### EXERCISE REQUIREMENTS
For the records below, print the lines from the line with "View Haunted Graveyard location tab" through the line with "Screen dimensions: 596x405" exactly as written; include both end lines and exclude the rest.

━━ RECORDS SHOWN ━━

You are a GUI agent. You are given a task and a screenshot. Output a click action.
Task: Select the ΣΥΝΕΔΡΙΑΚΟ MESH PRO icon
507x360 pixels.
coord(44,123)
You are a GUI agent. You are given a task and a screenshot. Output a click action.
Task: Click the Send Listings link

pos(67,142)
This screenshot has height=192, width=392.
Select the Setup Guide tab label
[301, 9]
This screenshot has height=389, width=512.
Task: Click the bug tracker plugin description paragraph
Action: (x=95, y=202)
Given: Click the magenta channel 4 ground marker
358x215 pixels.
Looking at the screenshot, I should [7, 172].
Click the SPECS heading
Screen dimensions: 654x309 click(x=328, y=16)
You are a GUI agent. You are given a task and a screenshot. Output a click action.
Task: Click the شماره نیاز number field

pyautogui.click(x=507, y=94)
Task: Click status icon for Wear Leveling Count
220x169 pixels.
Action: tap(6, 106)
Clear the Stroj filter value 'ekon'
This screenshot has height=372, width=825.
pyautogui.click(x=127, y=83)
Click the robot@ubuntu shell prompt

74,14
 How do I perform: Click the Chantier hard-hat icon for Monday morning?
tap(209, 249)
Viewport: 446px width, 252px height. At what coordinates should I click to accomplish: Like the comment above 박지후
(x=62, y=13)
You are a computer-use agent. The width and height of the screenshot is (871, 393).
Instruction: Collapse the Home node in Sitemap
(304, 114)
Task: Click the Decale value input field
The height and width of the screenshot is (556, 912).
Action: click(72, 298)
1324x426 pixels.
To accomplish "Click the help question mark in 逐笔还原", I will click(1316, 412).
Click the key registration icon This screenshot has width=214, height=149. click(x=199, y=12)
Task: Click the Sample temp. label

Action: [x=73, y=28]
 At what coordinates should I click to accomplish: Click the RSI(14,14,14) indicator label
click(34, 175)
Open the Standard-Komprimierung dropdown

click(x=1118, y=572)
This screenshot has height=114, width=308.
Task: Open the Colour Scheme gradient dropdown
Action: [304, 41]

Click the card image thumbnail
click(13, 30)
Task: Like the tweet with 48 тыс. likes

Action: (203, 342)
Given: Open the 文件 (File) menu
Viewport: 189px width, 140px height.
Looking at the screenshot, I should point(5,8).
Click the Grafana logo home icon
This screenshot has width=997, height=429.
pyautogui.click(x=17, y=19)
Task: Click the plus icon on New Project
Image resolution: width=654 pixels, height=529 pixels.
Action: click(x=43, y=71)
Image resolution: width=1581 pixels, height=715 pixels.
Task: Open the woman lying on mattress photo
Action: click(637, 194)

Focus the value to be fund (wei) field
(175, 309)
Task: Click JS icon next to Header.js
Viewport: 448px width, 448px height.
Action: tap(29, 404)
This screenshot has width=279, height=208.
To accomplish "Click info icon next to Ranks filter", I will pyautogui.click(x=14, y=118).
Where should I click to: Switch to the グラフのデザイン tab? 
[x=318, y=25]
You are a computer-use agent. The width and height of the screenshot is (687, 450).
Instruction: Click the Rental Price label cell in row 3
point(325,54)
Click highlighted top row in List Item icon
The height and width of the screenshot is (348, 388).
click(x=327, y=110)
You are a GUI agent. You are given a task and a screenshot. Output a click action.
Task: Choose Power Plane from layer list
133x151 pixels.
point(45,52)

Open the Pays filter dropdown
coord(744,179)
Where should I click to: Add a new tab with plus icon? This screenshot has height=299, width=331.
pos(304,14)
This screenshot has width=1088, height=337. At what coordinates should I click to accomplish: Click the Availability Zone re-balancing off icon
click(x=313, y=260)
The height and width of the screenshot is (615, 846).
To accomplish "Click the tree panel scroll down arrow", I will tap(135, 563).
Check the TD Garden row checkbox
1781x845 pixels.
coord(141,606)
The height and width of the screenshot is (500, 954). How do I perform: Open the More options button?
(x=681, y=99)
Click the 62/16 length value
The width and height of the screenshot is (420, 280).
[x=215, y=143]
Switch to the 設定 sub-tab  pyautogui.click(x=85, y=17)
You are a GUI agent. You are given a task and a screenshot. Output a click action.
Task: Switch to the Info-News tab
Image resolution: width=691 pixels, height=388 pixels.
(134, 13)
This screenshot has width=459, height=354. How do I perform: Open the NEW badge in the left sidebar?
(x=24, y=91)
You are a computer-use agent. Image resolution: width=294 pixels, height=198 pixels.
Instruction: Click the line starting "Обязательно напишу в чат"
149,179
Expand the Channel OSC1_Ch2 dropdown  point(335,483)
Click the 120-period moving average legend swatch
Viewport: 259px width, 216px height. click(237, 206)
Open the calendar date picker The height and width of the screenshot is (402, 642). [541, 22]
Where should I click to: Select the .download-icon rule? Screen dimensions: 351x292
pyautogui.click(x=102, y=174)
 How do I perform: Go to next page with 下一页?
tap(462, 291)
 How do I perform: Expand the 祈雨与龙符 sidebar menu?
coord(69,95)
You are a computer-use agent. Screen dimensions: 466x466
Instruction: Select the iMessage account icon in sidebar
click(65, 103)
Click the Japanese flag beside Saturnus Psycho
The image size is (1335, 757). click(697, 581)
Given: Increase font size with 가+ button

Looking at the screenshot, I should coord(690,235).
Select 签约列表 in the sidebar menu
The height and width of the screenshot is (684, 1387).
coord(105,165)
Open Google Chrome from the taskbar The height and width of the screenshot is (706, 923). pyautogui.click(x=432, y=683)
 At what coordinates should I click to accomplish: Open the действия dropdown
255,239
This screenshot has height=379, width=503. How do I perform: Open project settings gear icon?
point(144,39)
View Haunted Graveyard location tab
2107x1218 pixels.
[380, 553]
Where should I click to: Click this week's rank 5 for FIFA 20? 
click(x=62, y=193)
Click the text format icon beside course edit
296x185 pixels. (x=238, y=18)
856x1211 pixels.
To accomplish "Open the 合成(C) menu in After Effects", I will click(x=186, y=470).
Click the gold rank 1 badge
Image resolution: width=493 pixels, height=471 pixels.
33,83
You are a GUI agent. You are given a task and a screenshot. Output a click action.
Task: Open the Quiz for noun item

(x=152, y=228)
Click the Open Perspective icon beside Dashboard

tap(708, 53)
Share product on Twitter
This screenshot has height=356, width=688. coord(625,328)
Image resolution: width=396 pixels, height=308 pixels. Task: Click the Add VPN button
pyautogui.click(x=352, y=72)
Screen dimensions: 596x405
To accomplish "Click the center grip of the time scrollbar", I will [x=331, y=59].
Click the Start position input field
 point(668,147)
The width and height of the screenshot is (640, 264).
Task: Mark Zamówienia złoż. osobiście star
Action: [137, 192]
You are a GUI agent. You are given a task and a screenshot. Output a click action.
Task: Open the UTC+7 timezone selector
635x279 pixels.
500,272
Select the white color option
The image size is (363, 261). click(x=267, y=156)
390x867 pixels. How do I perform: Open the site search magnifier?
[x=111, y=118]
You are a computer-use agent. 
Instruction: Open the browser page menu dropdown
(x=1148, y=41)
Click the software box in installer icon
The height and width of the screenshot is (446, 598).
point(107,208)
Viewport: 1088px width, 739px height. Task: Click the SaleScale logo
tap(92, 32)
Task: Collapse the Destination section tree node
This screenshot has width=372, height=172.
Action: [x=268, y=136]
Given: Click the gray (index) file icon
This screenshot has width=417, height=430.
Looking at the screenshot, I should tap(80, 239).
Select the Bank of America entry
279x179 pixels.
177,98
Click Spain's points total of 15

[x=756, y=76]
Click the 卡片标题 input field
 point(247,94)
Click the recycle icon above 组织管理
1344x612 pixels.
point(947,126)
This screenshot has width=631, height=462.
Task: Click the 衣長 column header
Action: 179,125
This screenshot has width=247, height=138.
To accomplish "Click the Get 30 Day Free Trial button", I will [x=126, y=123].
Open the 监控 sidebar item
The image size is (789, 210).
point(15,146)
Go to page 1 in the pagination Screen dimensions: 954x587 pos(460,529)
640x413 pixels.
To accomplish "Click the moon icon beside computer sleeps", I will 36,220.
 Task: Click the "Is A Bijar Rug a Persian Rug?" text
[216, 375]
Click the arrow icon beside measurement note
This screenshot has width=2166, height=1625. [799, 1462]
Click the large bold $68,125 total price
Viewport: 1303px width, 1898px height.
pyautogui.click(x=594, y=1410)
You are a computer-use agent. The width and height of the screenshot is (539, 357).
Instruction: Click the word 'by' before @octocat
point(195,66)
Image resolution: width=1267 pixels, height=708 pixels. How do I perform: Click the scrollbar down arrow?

━━━

### WRITTEN RESPONSE
View Haunted Graveyard location tab
2107x1218 pixels.
[380, 553]
Where should I click to: Click this week's rank 5 for FIFA 20? 
click(x=62, y=193)
Click the text format icon beside course edit
296x185 pixels. (x=238, y=18)
856x1211 pixels.
To accomplish "Open the 合成(C) menu in After Effects", I will click(x=186, y=470).
Click the gold rank 1 badge
Image resolution: width=493 pixels, height=471 pixels.
33,83
You are a GUI agent. You are given a task and a screenshot. Output a click action.
Task: Open the Quiz for noun item

(x=152, y=228)
Click the Open Perspective icon beside Dashboard

tap(708, 53)
Share product on Twitter
This screenshot has height=356, width=688. coord(625,328)
Image resolution: width=396 pixels, height=308 pixels. Task: Click the Add VPN button
pyautogui.click(x=352, y=72)
Screen dimensions: 596x405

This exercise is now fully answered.